Prenons l'exemple d'un salarié qui paye habituellement 55 euros par mois sa cotisation à sa mutuelle d'entreprise, et son employeur 88 euros. Si ce dernier prend un congé supplémentaire de naissance tout en continuant à bénéficier de la protection de sa mutuelle, alors il devra payer de sa poche au total 143 euros par mois. "Cela va donc diminuer encore un peu plus le salaire net de la mère ou du père", conclut Clara.
Comment fonctionne le nouveau congé de naissance ?
"En fait, le maintien de la protection sociale complémentaire est corrélé au maintien de salaire.

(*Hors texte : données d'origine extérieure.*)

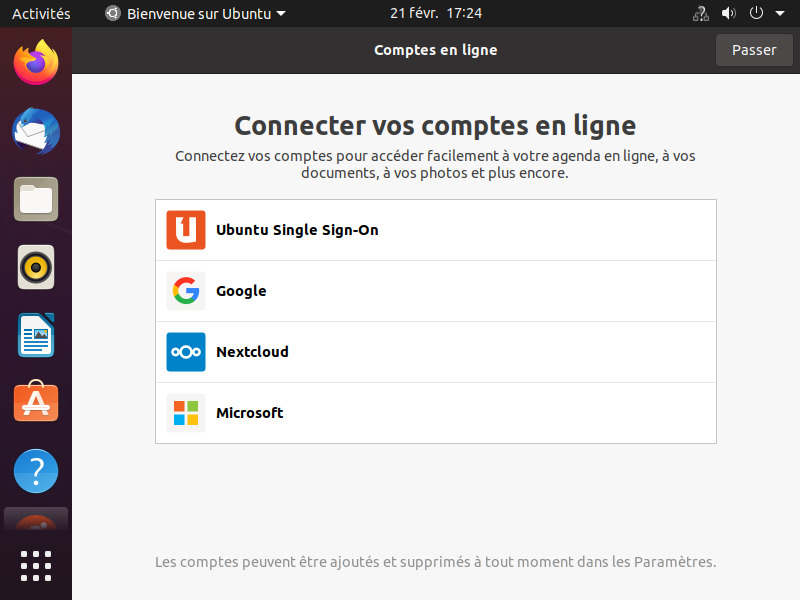Click the Microsoft logo icon

click(x=186, y=413)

Si l'entreprise complète les indemnités journalières de la Sécu, alors le salarié continue à bénéficier des avantages de sa mutuelle sans payer plus. Mais si cela n'est pas le cas, alors aucune obligation de maintenir la couverture", souligne Me Anne Leleu-Été.
Il n'empêche: même si la mère ou le père ne travaille pas dans une branche ou une entreprise ayant opté pour le maintien de salaire pendant le congé supplémentaire de naissance, l'avocate suggère de vérifier les bases du contrat socle du contrat de complémentaire santé et de prévoyance d'entreprise.
Souvent, les contrats maintiennent les garanties sans avoir à payer plus cher pour certains cas de suspension du contrat de travail qui sont assimilés à du travail effectif, comme les arrêts maladie, congés maternité et paternité. Mais le congé supplémentaire de naissance, tout comme le congé parental, ne sont pas considérés comme des périodes de travail effectif. Cela signifie d'ailleurs qu'ils n'ouvrent pas un droit à l'acquisition de nouveaux jours de congés payés.